Background Notes
People live in all different kinds of homes: houses, apartments, condominiums. They live in the city, the country and in the suburbs.
The bungalow is a one-story or one-and-a-half story design with a broad, low-gabled room with wide overhanging eaves typical of the Great Depression era.
Doing a floor plan of one's home is a way to practice math skills and drawing. Sharing these drawings in class will provide an opportunity for students get to know each others' lives and homes better.
Students can also practice measuring and drawing to scale by creating floor plans of their classroom or drawing their "dream house" floor plan.
Objectives
- Students will measure and draw to scale.
- Students will use math skills including finding perimeters and areas.
- Students will think about their homes in ways that they might not have thought of before.
- By sharing their floor plans in class, students will appreciate a variety of living styles.
- Students will compare and contrast the different floor plans with a 1930s bungalow.
Michigan Social Studies Curriculum Content Standards
This lesson presents an opportunity to address, in part, these standards:
- 2.1.4. HISTORICAL PERSPECTIVE: Locate and describe diverse kinds of communities and explain the reasons for their characteristics and locations.

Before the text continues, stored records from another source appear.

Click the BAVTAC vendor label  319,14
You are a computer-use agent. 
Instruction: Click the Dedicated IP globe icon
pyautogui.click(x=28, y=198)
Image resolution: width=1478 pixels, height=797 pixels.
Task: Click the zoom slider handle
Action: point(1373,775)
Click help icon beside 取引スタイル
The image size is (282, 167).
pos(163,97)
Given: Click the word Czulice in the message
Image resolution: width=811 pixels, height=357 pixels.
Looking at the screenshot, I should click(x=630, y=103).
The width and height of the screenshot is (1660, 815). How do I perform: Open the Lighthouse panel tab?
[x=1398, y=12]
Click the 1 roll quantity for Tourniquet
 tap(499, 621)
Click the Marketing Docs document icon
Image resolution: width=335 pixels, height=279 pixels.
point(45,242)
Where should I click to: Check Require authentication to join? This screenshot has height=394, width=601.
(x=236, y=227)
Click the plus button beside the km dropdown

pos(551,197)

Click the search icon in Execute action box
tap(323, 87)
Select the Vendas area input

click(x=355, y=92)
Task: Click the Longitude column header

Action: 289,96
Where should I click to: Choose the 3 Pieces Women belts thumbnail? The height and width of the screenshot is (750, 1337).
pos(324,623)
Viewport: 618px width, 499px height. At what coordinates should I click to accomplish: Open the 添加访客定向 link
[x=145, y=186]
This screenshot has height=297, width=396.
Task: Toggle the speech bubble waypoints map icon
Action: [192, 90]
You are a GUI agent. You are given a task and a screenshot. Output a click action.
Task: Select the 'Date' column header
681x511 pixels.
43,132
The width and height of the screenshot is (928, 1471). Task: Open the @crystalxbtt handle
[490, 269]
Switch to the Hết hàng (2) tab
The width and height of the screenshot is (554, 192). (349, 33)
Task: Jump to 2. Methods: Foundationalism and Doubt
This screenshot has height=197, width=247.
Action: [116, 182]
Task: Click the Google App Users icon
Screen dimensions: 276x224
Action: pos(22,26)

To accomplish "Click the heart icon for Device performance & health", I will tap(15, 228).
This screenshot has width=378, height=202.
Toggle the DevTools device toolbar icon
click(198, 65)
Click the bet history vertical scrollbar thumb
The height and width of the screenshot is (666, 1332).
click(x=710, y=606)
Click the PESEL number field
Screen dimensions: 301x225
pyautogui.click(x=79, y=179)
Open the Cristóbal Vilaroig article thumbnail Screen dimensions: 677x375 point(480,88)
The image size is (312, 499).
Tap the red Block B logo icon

- 5.1.2. INQUIRY: Acquire information from observation of the local environment.
- 5.1.3. INQUIRY: Organize information to make and interpret simple maps of their local surroundings and simple graphs and tables of social data drawn from their experiences.
Materials Needed
Measuring tape, ruler, pencil, paints, markers or crayons; paper, the two sample floor plans and pictures [PDF] of bungalow-style houses. They include the shape and measurements of each room.
Directions
- Ask students to take a measuring tape and measure each room in their home.
- Have them take a piece of paper and draw a floor plan of their home with each room in it.
- To make the drawing to scale, they need to use 1/4 inch to represent 1 foot (1 inch will represent 4 feet). If large paper is available and you want to simplify the exercise, use 1 inch to one foot.
- Students will need to include the measurements of each room and figure out the square feet for each room. Have them figure out the total square footage of the house by adding the square footage of all the rooms together.
- Have students draw a picture of the outside of their homes.
- Ask students to find out what kind of materials were used to build their home—the inside and the outside.
Questions for Discussion
- Talk about your home. What kind of a home do you live in?
- When was your home built?
- How does your home compare to a 1930s bungalow?
- Compare and contrast the different the kinds of homes in which classmates live. Name advantages of each.
- What kind of home do you think you would like when you grow up?
At the Museum
- See the living room, bedroom and dining room of a bungalow home in the Great Depression Gallery.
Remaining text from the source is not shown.